::: TEXT BLOCK

Rahul Gandhi might eat beef or he might not eat beef. But that is not Sakshi Maharaj's or Sadhvi Prachi's business. Whether he made the remarks in sardonic jest or in all seriousness, Maharaj was displaying classic troll behavior - no matter what the event, no matter how unrelated, find a way to tie it to your opposition leader and flog your pet cause.

In Sakshi Maharaj's case it was a twofer - the sacred cow and his beef with Rahul Gandhi.

It's a strange and whimsical God that punishes hapless people in Nepal for the alleged transgressions of Rahul Gandhi in Kedarnath but logic never stands in the way of those who want to shamelessly use an earthquake as their bully pulpit for a little bonus PR.

Sakshi Maharaj and Sadhvi Prachi are hardly unique in this regard. The Advocate listed many religious leaders who are prone to read signs into all calamities as if they are Delphic oracles.

American preacher Pat Robertson blamed the 6.7 Northridge earthquake in California on "God's displeasure with gays and lesbians, pro-choice activists and perversity." Orthodox rabbi Yehuda Levin blamed the devastating 2010 earthquake in Haiti on the island's high HIV rates. After the 9/11 attack, American preacher Jerry Falwell said "pagans and the abortionists, and the feminists, and the gays and lesbians who are actively trying to make that an alternative lifestyle" were among those who "helped this happen."

God sometimes does have the last laugh. Robertson once blamed the approaching Hurricane Bonnie in Florida on Disney launching Gay Day in Disney World. But the hurricane suddenly veered away, gave Florida a miss and battered the east coast instead. One of the places hardest hit was the headquarters of Robertson's own 700 Club in Virginia.

But that has not shut up Robertson and his ilk. Sakshi Maharaj merely follows in that grand tradition.

The difference, however, is Maharaj is a BJP MP, elected and accountable, a representative of the people in the way the wild and woolly Robertsons are not. The fulminations of an American televangelist can be dismissed as wild-eyed ranting of deluded PR-hungry self-styled godmen. And they are the bosses of their little religious empires and can decide the earth is flat if they want.

 With Sakshi Maharaj however this is our tax rupees at work.

He is the representative of a party and supposedly answerable to its leadership. And the more the likes of him get away with outrageous statements, the more they sully their own party.



Sakshi Maharaj, of course, is a fine one to be pointing fingers at anyone. He was booked in 2013 along with his brother and two others for the murder of a college principal in UP who was his former disciple and involved in a property dispute with him. He was expelled from the Rajya Sabha for misusing constituency funds, is an accused in the Babri Masjid demolition and spent a month in Tihar jail on rape charges.

::::::
::: DATA ROWS

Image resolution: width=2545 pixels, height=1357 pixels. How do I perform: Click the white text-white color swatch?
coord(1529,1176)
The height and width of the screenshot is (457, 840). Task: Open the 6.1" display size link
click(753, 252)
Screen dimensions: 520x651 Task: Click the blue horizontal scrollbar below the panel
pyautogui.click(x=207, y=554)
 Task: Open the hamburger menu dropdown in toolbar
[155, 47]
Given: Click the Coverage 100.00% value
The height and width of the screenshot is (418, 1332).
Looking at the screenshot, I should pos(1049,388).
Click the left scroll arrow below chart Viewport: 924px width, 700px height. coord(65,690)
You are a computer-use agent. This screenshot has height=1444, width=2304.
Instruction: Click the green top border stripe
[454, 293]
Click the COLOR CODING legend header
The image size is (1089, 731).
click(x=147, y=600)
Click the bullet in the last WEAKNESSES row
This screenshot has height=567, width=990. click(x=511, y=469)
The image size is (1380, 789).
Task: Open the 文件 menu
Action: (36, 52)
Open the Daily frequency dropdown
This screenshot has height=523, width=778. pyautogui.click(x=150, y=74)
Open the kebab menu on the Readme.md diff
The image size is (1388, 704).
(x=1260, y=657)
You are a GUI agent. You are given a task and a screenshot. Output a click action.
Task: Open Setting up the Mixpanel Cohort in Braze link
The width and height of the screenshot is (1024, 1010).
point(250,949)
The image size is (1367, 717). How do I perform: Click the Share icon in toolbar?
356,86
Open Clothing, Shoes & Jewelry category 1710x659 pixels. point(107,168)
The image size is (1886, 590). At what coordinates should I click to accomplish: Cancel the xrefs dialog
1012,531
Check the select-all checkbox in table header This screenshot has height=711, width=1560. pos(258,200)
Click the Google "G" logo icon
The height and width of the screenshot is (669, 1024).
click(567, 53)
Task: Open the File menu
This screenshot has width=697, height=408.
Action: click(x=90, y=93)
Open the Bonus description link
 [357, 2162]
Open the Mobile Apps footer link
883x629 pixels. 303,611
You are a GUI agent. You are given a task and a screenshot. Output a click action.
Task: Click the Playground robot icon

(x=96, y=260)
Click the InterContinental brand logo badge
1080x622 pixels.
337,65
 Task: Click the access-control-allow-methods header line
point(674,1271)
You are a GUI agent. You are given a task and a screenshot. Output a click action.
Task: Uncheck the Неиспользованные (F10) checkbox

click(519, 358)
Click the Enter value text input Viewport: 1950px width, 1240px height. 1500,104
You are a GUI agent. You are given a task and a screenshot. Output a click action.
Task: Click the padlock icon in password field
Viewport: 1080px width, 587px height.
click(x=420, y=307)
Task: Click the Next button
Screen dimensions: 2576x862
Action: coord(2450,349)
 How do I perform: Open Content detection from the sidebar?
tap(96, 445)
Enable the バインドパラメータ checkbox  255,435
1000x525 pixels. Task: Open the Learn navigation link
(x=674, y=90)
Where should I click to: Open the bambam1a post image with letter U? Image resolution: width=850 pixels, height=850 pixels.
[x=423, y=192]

::::::

> **PROBLEM A**
In the Sakshi Maharaj text, why was Sakshi Maharaj expelled from the Rajya Sabha?
> **PROBLEM B**
Print the passage of the Sakshi Maharaj text that begins at the words "God sometimes does" and stops after "if they want.".

> **FINAL RESULT A**
For misusing constituency funds.

> **FINAL RESULT B**
God sometimes does have the last laugh. Robertson once blamed the approaching Hurricane Bonnie in Florida on Disney launching Gay Day in Disney World. But the hurricane suddenly veered away, gave Florida a miss and battered the east coast instead. One of the places hardest hit was the headquarters of Robertson's own 700 Club in Virginia.

But that has not shut up Robertson and his ilk. Sakshi Maharaj merely follows in that grand tradition.

The difference, however, is Maharaj is a BJP MP, elected and accountable, a representative of the people in the way the wild and woolly Robertsons are not. The fulminations of an American televangelist can be dismissed as wild-eyed ranting of deluded PR-hungry self-styled godmen. And they are the bosses of their little religious empires and can decide the earth is flat if they want.